17/ Use of a compound according to any one of Claims 1 to 15 for the manufacture of a composition for regulating and/or restoring skin lipid metabolism.

18/ Use of a compound according to any one of Claims 1 to 15 in the manufacture of a composition for treating:

- dermatological complaints associated with a keratinization disorder relating to cell differentiation and proliferation, especially for treating common acne, comedones, polymorphs, acne rosacea, nodulocystic acne, acne conglobata, senile acne, and secondary acnes such as solar acne, medication-related acne or occupational acne; - ichthyosis, ichthyosiform conditions, Darier's disease, palmoplantar keratoderma, leukoplakia and leukoplakiform conditions, and cutaneous or mucous (buccal) lichen;

- dermatological complaints with an inflammatory immunoallergic component, with or without cell proliferation disorder, especially cutaneous, mucous or ungual psoriasis, psoriatic rheumatism, cutaneous atopy, such as eczema, respiratory atopy, or gingival hypertrophy; - dermal or epidermal proliferations, whether benign or malignant, and whether of viral origin or otherwise, especially common warts, flat warts and verruciform epidermodysplasia, oral or florid papillomatoses, T lymphoma;

- proliferations that may be induced by ultraviolet radiation, especially basal cell and spinal cell epithelioma; - precancerous skin lesions, especially keratoacanthomas;

- immune dermatoses, especially lupus erythematosus;

- immune bullous diseases; - collagen diseases, especially scleroderma;

- dermatological or general complaints with an immunological component;

- skin disorders caused by exposure to UV radiation, photoinduced or chronological ageing of the skin, actinic pigmentations and keratosis, or any pathology associated with chronological or actinic ageing, especially xerosis;

- sebaceous function disorders, especially the hyperseborrhoea of acne or simple seborrhoea or seborrhoeic dermatitis;

- cicatrization disorders or stretchmarks;

- pigmentation disorders, such as hyperpigmentation, melasma, hypopigmentation or vitiligo; - lipid metabolism complaints, such as obesity, hyperlipidaemia, non-insulin-dependent diabetes or syndrome X;

-inflammatory complaints such as arthritis;

- cancerous or precancerous conditions;

-alopecia of various origins, especially alopecia caused by chemotherapy or radiation; - disorders of the immune system, such as asthma, type I sugar diabetes, multiple sclerosis or other selective dysfunctions of the immune system; or complaints of the cardiovascular system, such as arteriosclerosis or hypertension.

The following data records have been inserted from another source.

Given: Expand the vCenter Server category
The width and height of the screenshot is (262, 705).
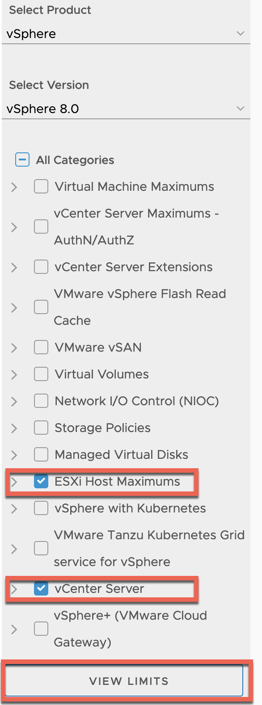Looking at the screenshot, I should [13, 589].
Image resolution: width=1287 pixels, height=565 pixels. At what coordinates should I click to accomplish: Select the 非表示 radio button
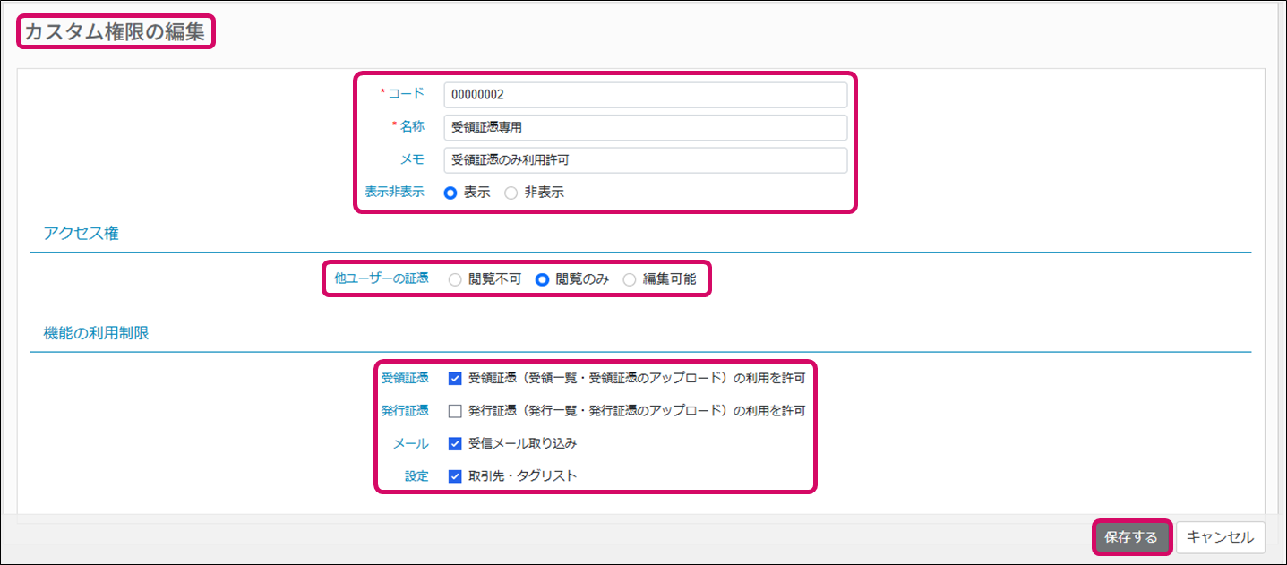[511, 193]
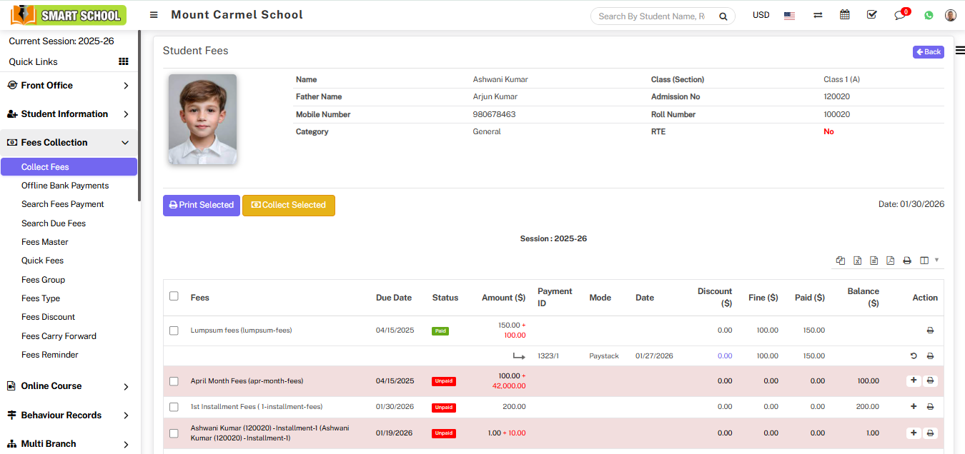Viewport: 965px width, 454px height.
Task: Add payment for April Month Fees row
Action: [914, 381]
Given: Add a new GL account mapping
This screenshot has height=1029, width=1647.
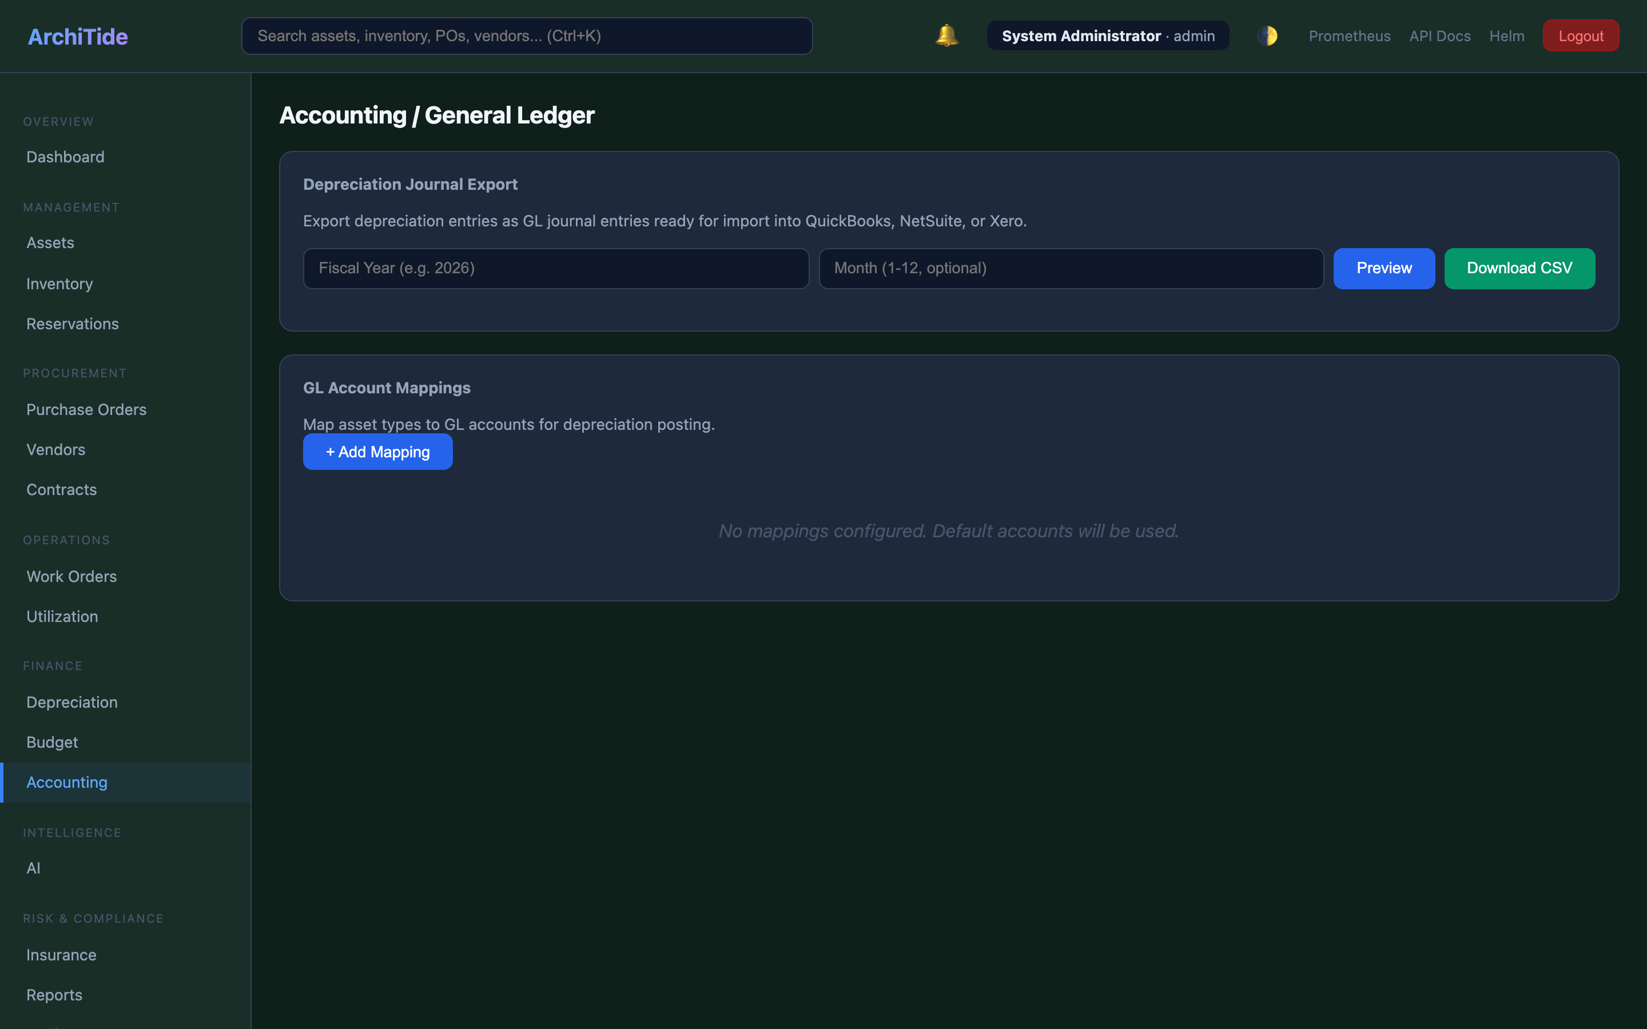Looking at the screenshot, I should 377,451.
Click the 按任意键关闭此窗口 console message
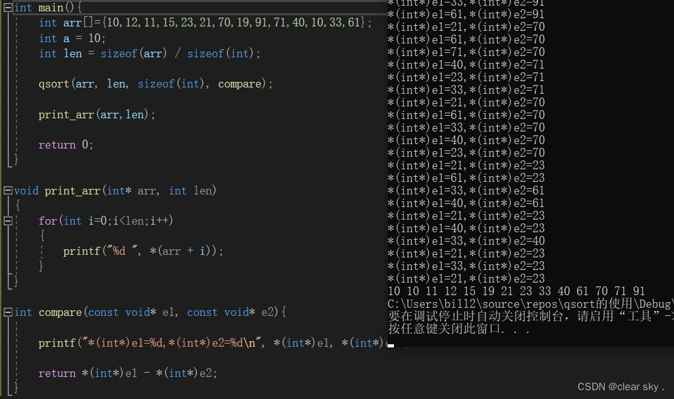This screenshot has width=674, height=399. [x=453, y=329]
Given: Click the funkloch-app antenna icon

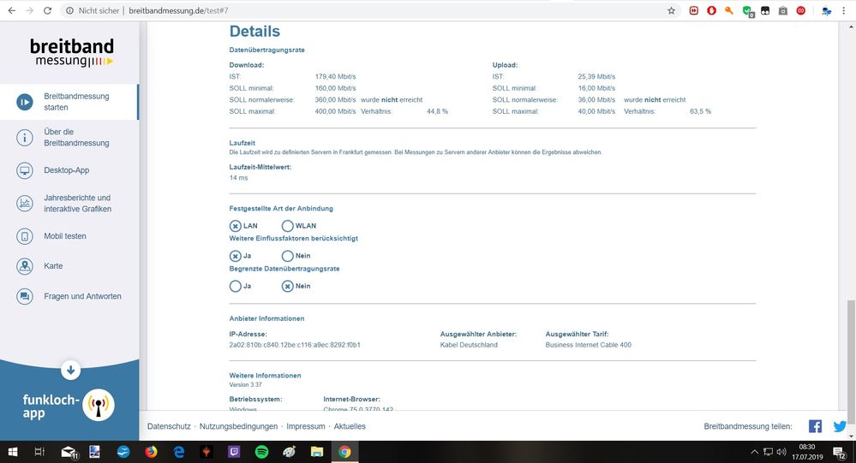Looking at the screenshot, I should coord(99,405).
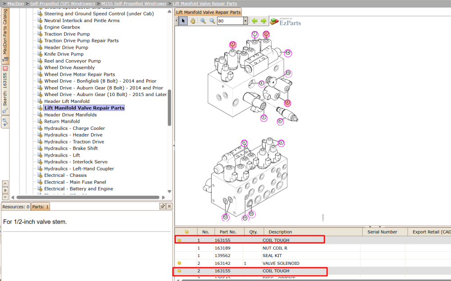Select the VALVE SOLENOID 163142 row
Screen dimensions: 451x281
313,263
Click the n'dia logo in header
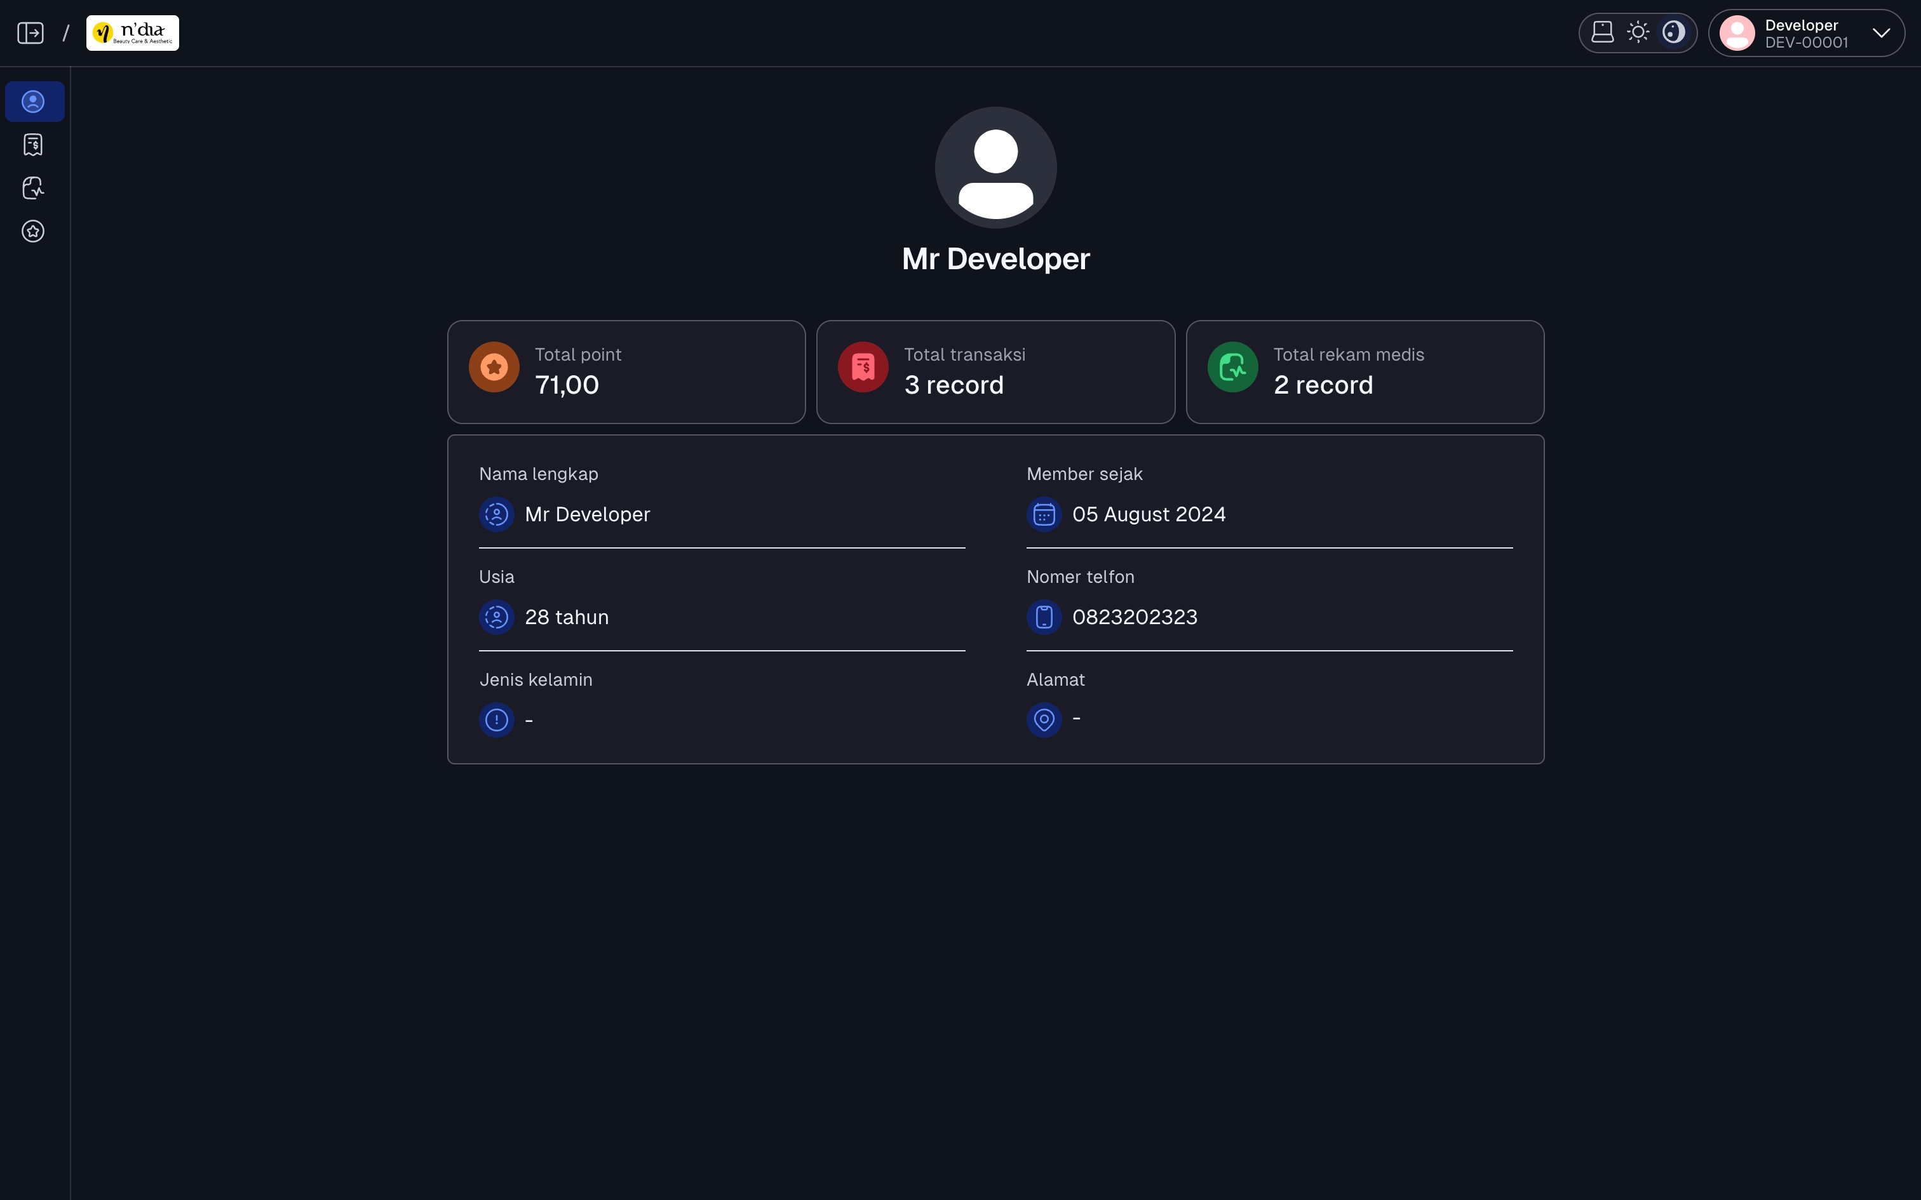The height and width of the screenshot is (1200, 1921). click(x=133, y=33)
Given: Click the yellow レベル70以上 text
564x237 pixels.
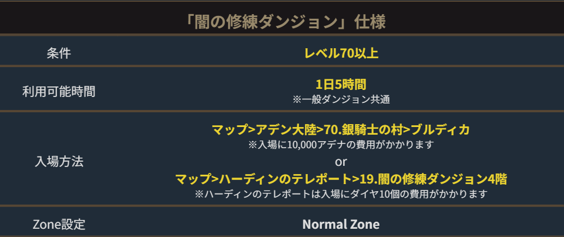Looking at the screenshot, I should click(x=341, y=53).
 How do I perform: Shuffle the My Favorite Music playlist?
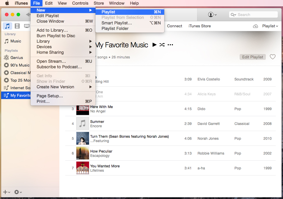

19/ Composition, characterized in that it comprises, in a physiologically acceptable support, at least one of the compounds as defined in any one of Claims 1 to 15.

20/ Composition according to Claim 19, characterized in that it is pharmaceutical and in that the concentration of compound(s) according to one of Claims 1 to 15 is between 0.001% and 10% by weight relative to the total weight of the composition.

21/ Composition according to Claim 20, characterized in that the concentration of compound(s) according to one of Claims 1 to 15 is between 0.01% and 1% by weight relative to the total weight of the composition.

22/ Composition according to Claim 19, characterized in that it is cosmetic and comprises, in a physiologically acceptable support, at least one compound as defined in any one of Claims 1 to 15 in an amount of between 0.001% and 3% by weight relative to the total weight of the composition.

23/ Cosmetic use of a composition as defined in Claim 22 for body or hair hygiene.

24/ Cosmetic process for enhancing the skin, characterized in that a composition comprising at least one compound of formula (I) as defined in any one of Claims 1 to 15 is applied to the skin.